Фридрих замолчал, а Света застыла с открытым ртом.

– Ты мне, в конце концов, переведешь что-нибудь? – не выдержала Марина и дернула подругу за рукав.

– Марин, он спрашивает – у тебя паспорт с собой?

– Зачем ему мой паспорт понадобился?

– Он хочет сегодня на тебе жениться.

– Чего-о?

– Он понял, что вы для этого встретились.

Марина схватила сумку и, щелкнув замком, вытряхнула ее содержимое на стол. На образовавшуюся горку сверху шлепнулось увесистое портмоне.

– Слава богу! Все с собой! Поехали.

– Марин, ты что, с ума сошла? Ты же его в первый раз в жизни видишь.

– А вот все остальное уже мое дело, – отрезала Марина. – Поехали, говорю.

У немцев принято другое обозначение этажей.
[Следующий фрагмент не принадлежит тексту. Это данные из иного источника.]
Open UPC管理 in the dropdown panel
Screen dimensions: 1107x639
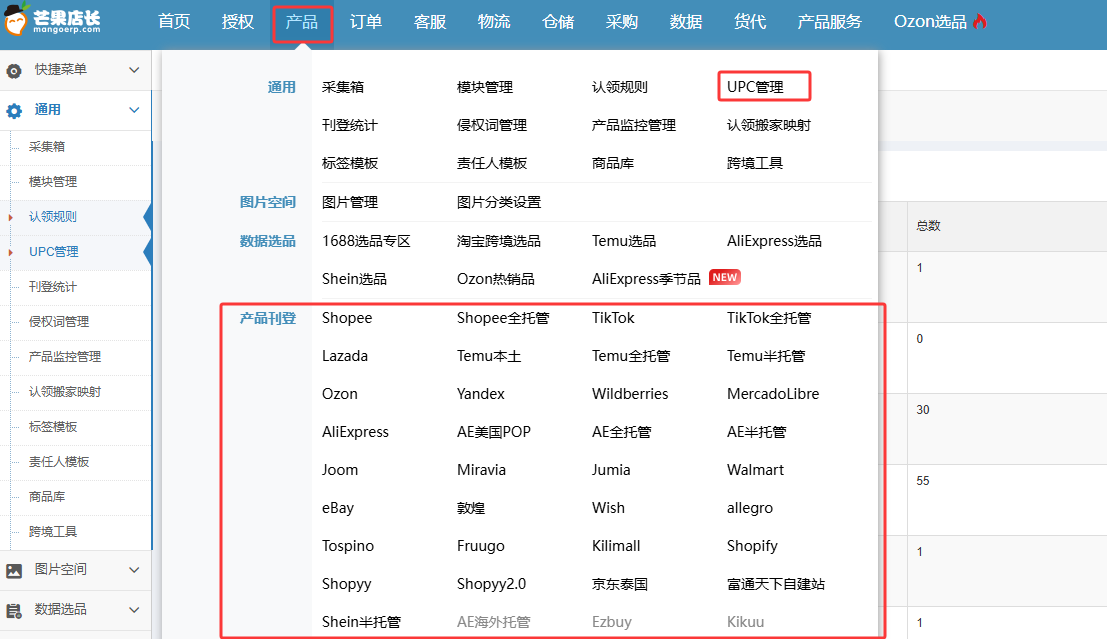point(755,87)
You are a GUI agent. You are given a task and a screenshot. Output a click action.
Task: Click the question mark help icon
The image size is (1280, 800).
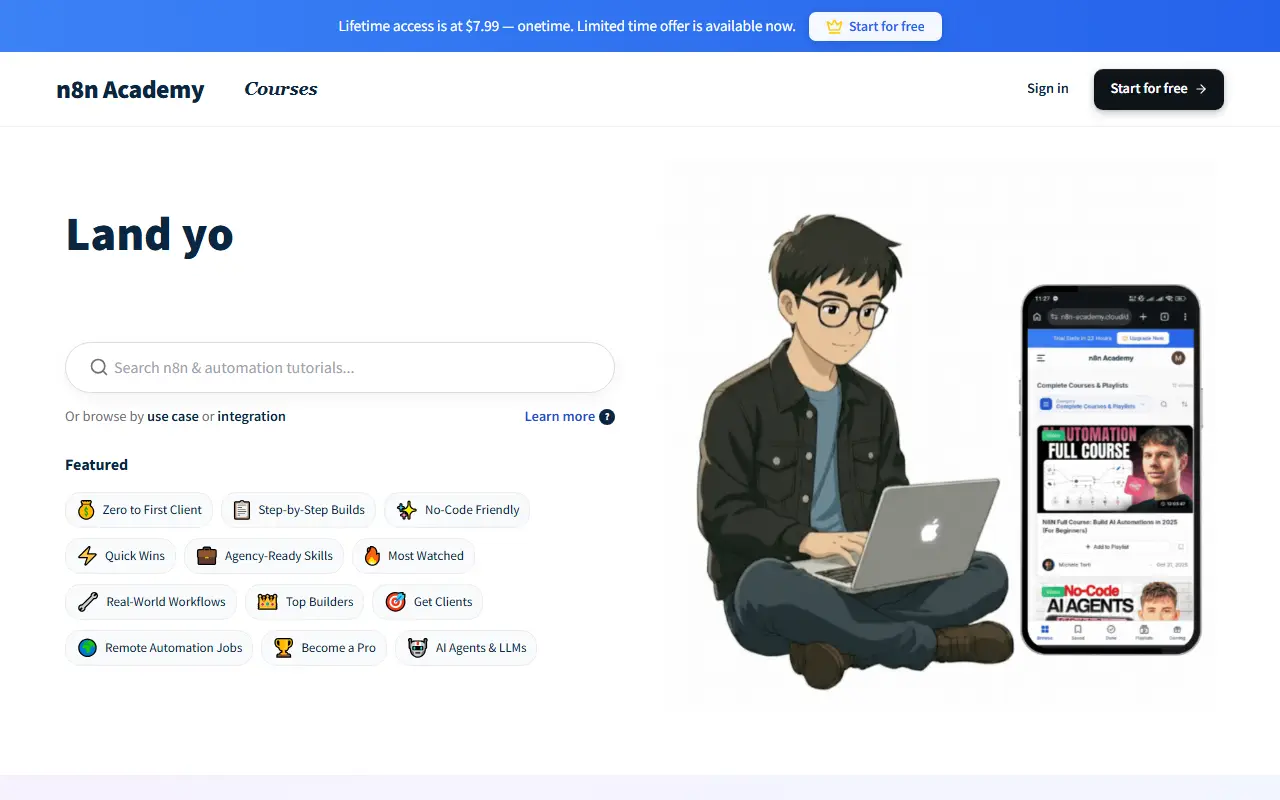click(x=607, y=417)
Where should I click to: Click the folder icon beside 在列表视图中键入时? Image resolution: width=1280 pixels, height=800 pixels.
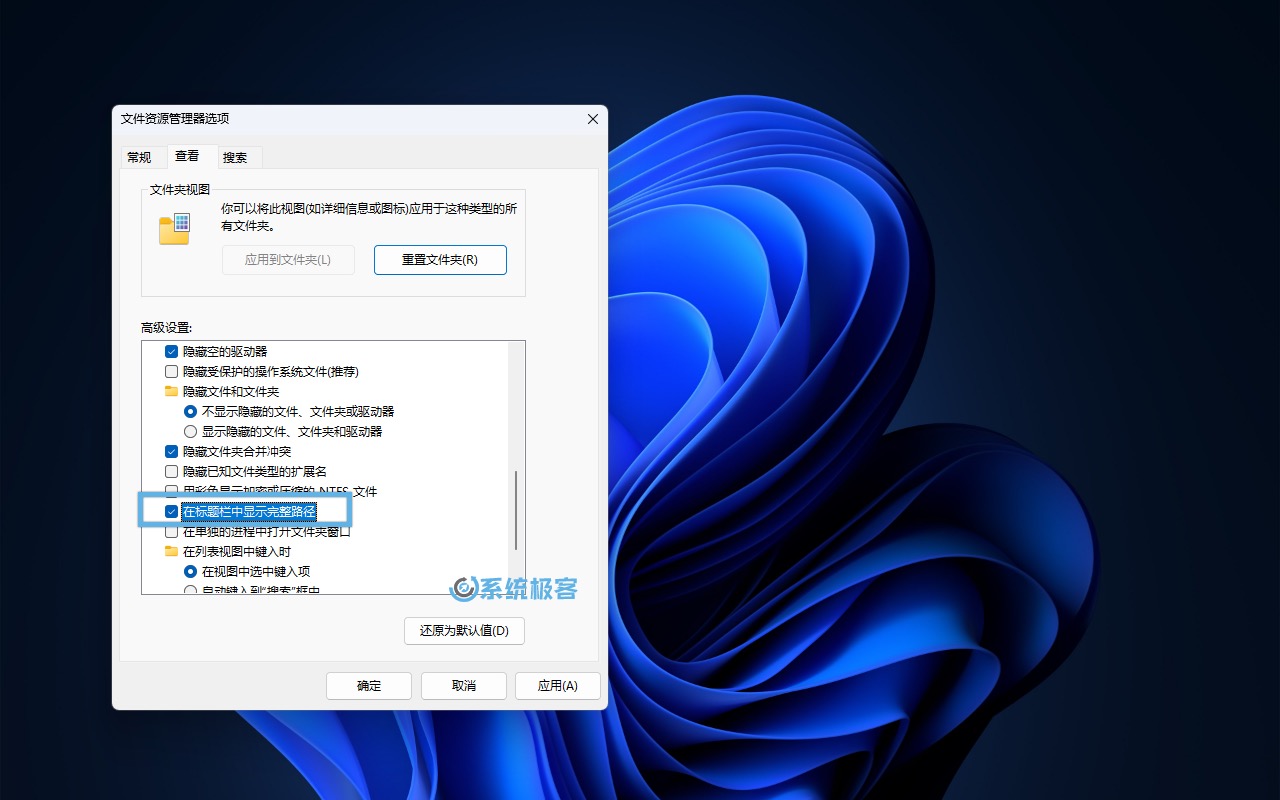[171, 551]
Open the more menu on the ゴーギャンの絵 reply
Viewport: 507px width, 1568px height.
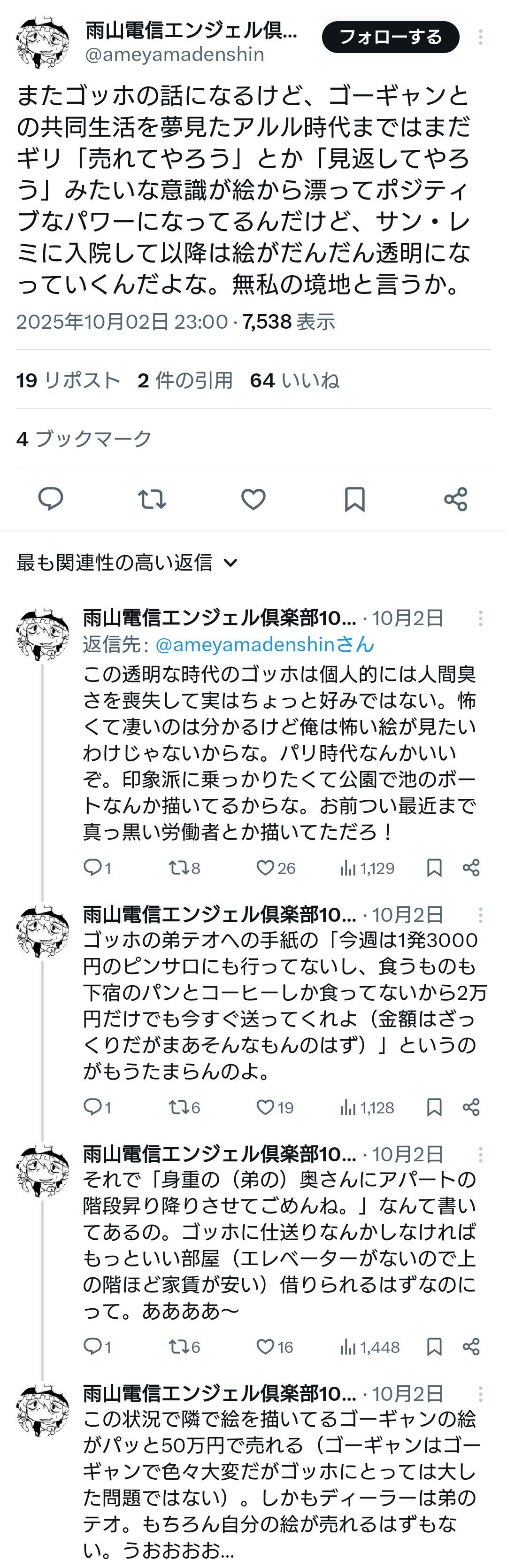[x=480, y=1394]
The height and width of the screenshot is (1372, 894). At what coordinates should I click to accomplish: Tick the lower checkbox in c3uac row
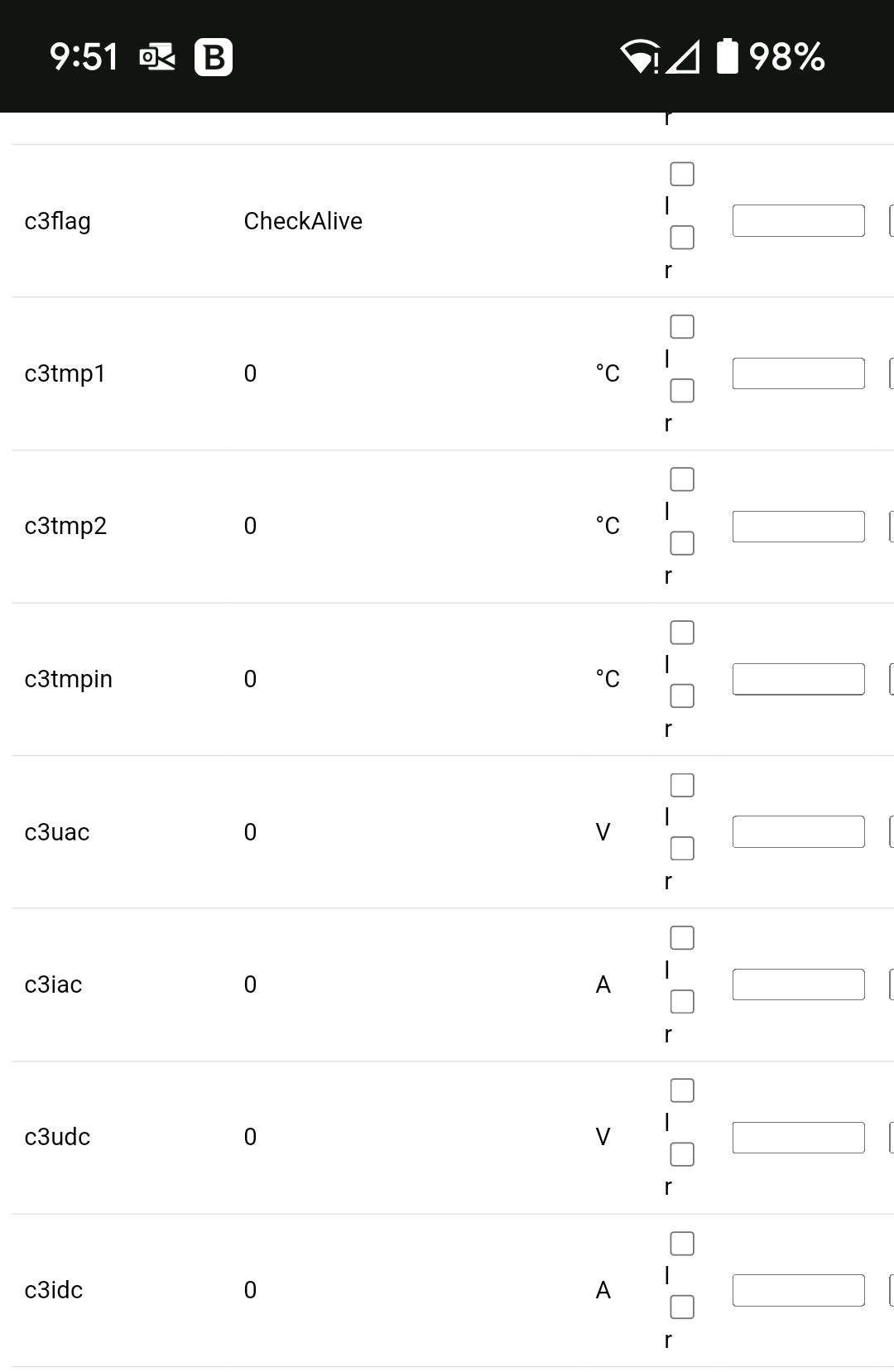(682, 849)
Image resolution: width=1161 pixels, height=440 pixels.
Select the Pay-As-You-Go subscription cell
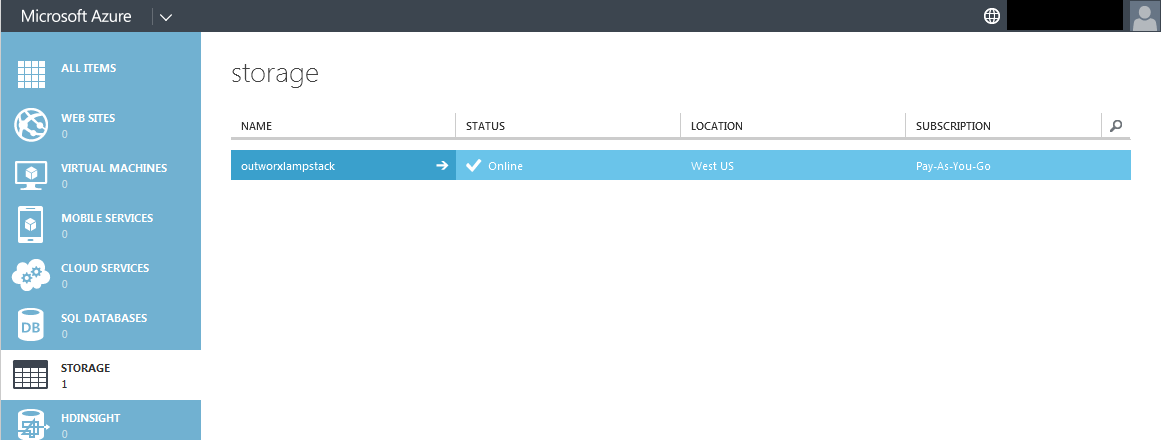(953, 166)
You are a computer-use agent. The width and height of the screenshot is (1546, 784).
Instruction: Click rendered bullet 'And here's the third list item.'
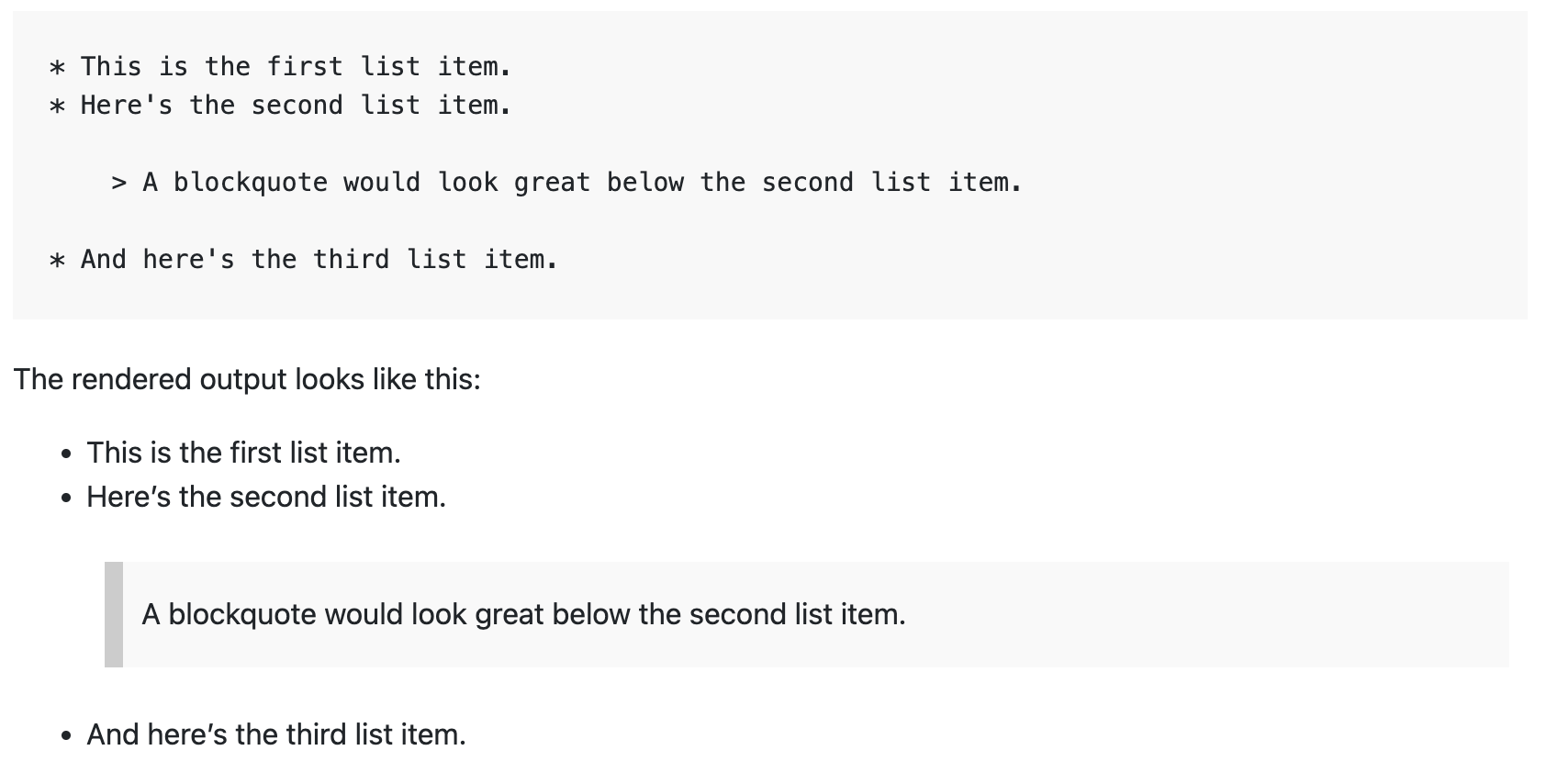coord(276,734)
То, что у нас считается первым, у них называется – Erdgeschoß, что в переводе на русский язык означает «земляной этаж». Это определение как нельзя лучше подходило к квартире, в которой поселились молодожены. Она была действительно расположена прямо на земле, без всякого задела или перехода. Окна отставали от асфальта сантиметров на десять, не больше, и тут же, сразу за окном, начиналась большая шумная дорога, которая подходила вплотную к дому с двух сторон. Домик был маленький и хлипкий, в три этажа. Его хрупкая конструкция начала шестидесятых никак не была рассчитана на современную агрессию несущихся в три ряда автомобилей. Стены, покрытые грязно-розовой штукатуркой, непрерывно вибрировали и дрожали, вызывая в жильцах смутное беспокойство и страх.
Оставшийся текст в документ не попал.